• Exercise:
Among the entries below, find the line with "You are a computer-use", then quote it and each following line up to and including the line with "Instruction: Tap the battery indicator icon", and nothing else.

• Data extract:
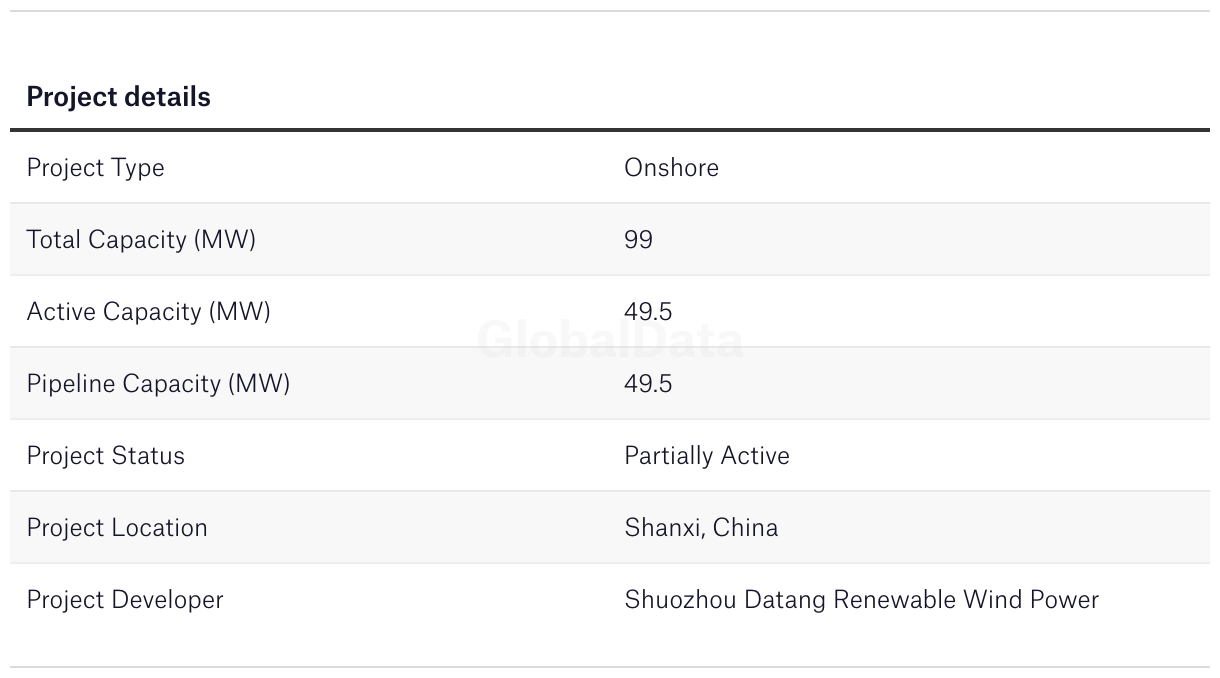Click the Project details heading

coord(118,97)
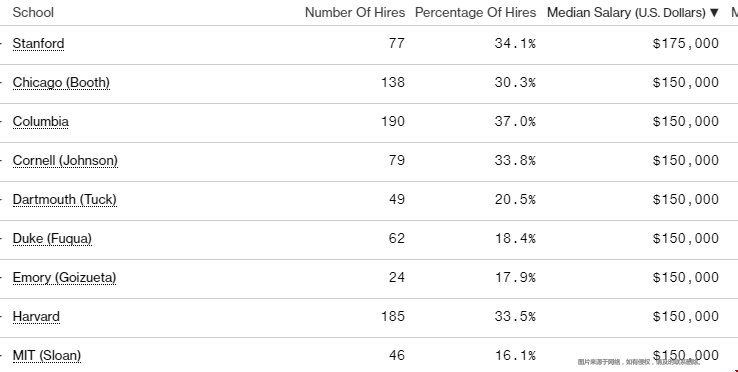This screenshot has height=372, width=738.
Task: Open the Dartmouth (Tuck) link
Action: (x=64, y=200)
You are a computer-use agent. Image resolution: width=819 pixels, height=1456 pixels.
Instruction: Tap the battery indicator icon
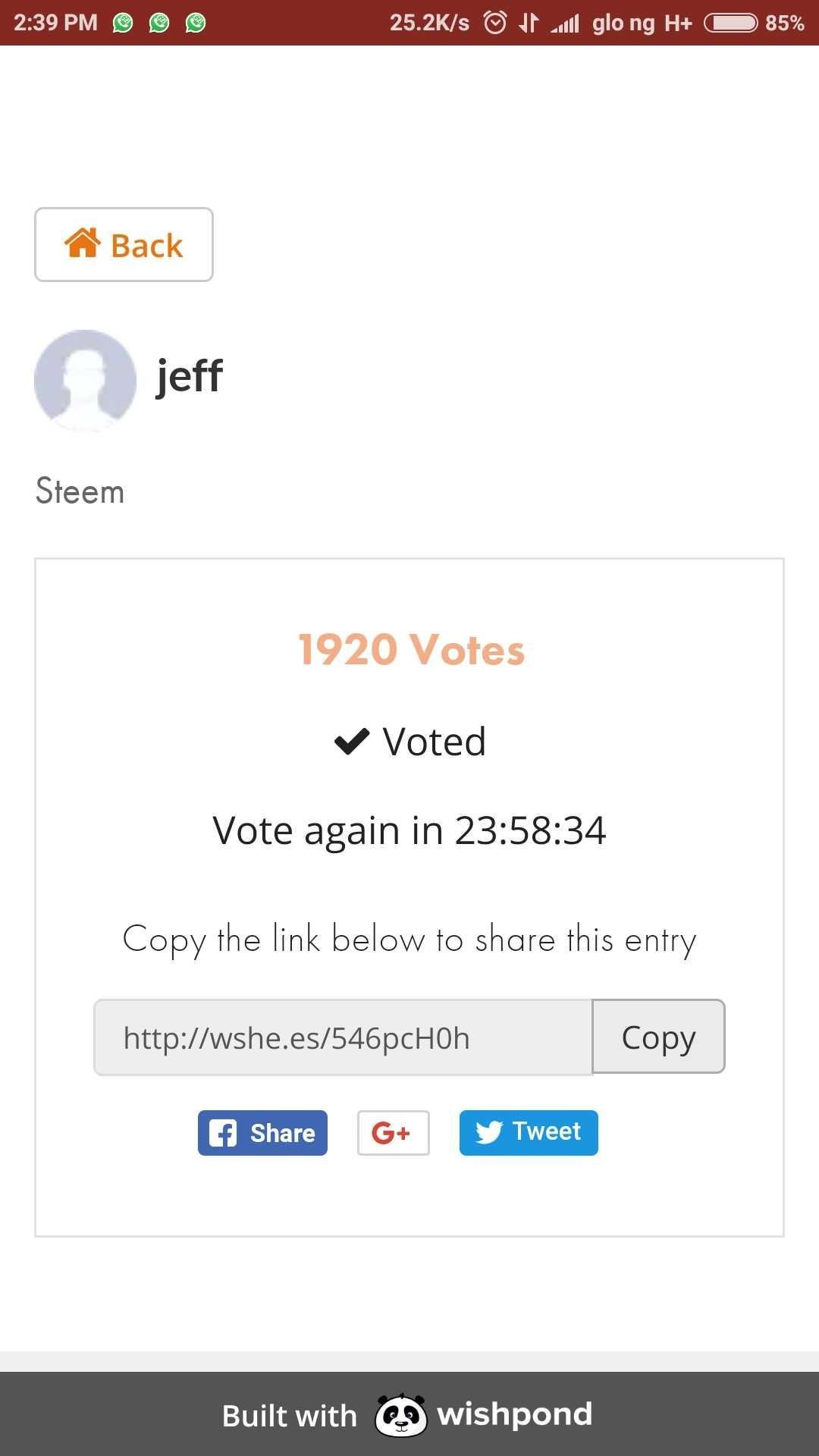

...

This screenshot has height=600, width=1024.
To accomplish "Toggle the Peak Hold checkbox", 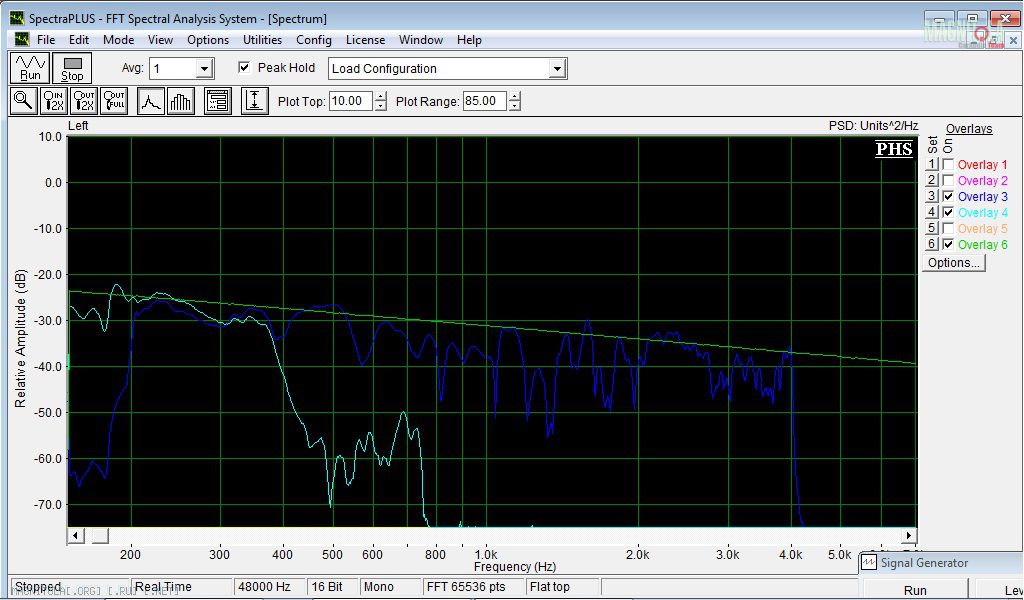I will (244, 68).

• Response below:
You are a computer-use agent. Image resolution: width=819 pixels, height=1456 pixels.
Instruction: Tap the battery indicator icon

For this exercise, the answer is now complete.